HARNESSING TYPE II INNATE LYMPHOID CELLS FOR NEUROPROTECTION AGAINST SYSTEMIC CHALLENGE IN ALZHEIMER’S DISEASE

Growing evidence highlights the importance of type II innate lymphoid cells (ILC2) in modulating the brain's response during systemic infection. However, the mechanisms by which these peripheral immune cells infiltrate the brain remain unclear. Here, 5xFAD Alzheimer’s disease mice and C57BL/6J strain-matched controls were subjected to a single intraperitoneal (i.p.) injection of LPS, and ILC2 populations were compared in various CNS fractions. We report that i.p. LPS leads to the aggregation of CD127⁺ ST2⁺ Gata3⁺ ILC2 specifically around the dura mater of the brain. Congruently, qPCR analysis revealed significantly upregulated mRNA expressions of IL-33, IL-25, and IL-13 in the dura mater and choroid plexus.

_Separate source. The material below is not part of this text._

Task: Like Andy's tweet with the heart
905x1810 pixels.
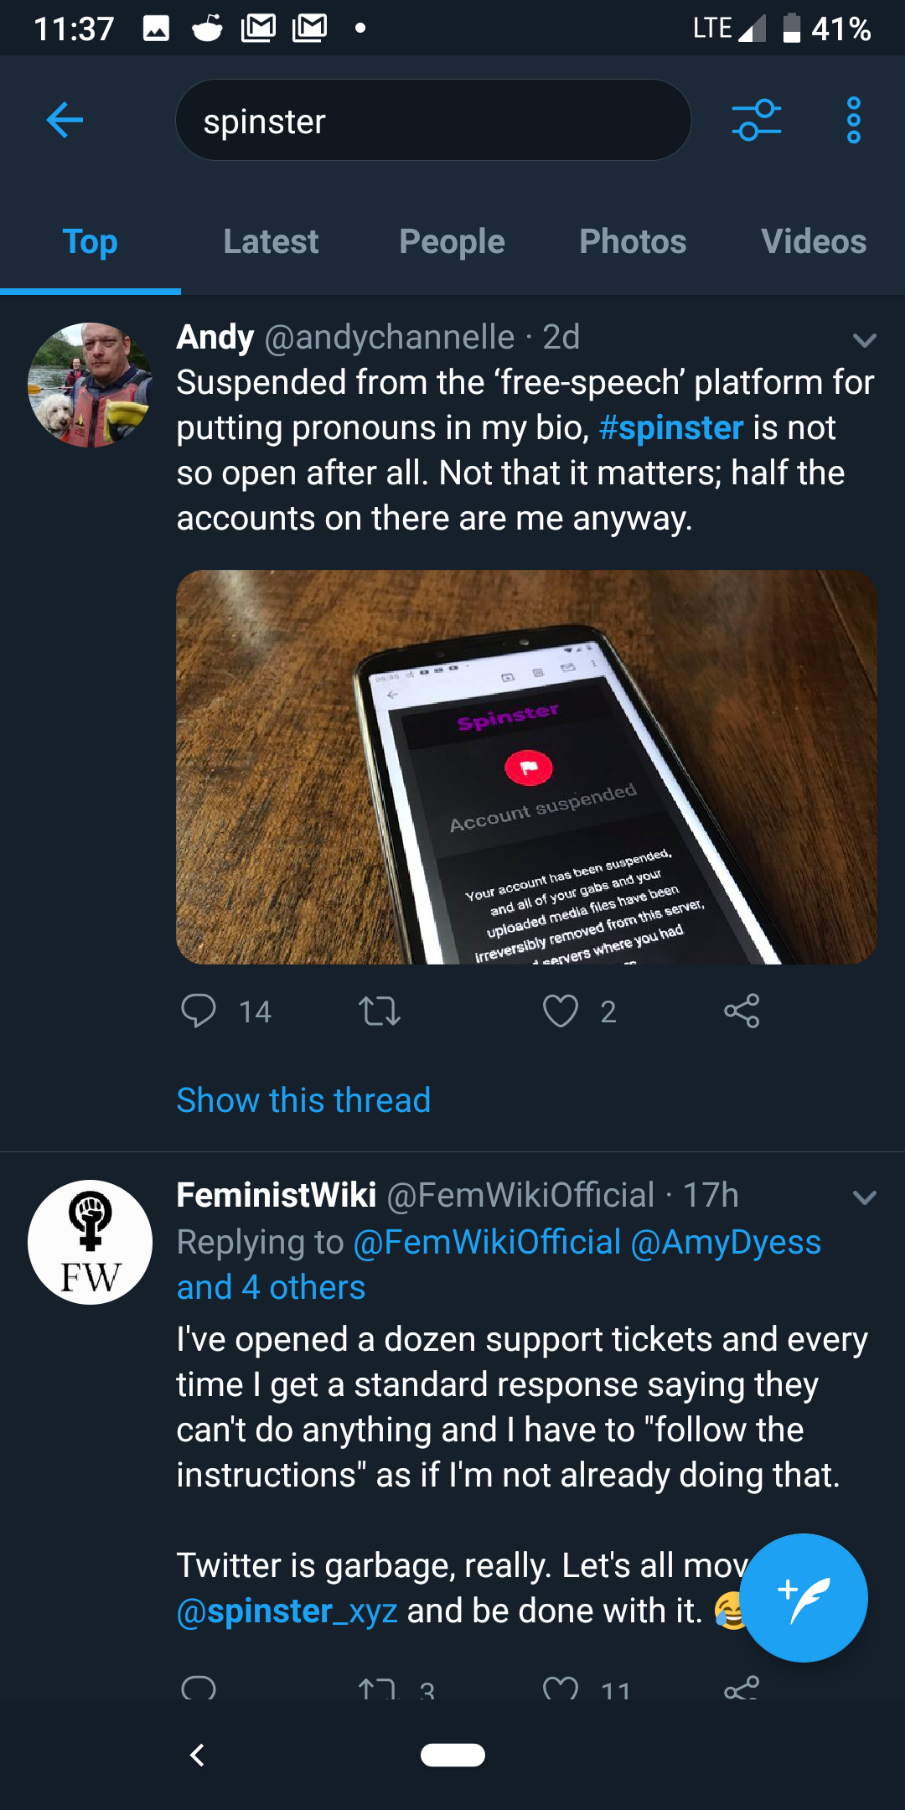Action: (x=560, y=1011)
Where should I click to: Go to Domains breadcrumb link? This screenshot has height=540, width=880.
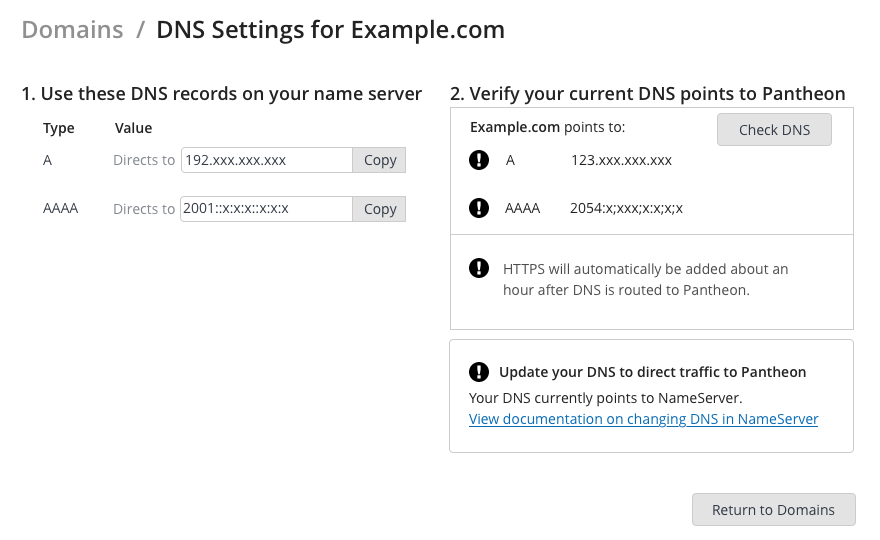click(x=72, y=30)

Crucially, we observed a significant reduction in the population of ILC2s within the dura mater of 5xFAD mice following systemic inflammation. This was associated with significantly increased pathological amyloid (6E10) load in the hippocampus, suggesting that impairments in ILC2 recruitment in the dura mater directly contributes to AD pathogenesis. Based on these observations, we performed intracerebroventricular adoptive transfers of primary ILC2s in 5xFAD mice subjected to intraperitoneal LPS. To do so, IL-5 mCherry+ ST2+ ILC2s were extracted from naïve mice using FACS and cultured in vitro with serums of IL-33, IL-7, IL-2. Primary ILC2s were delivered to the cerebroventricular space. Preliminary results demonstrate successful increases in ST2+ ILC2 populations in the dura mater of 5xFAD decreased Iba1+ microglia in response to systemic challenge. These findings underscore the critical role of ILC2 in modulating the neuroinflammatory environment and potentially alleviate cognitive decline in Alzheimer's disease.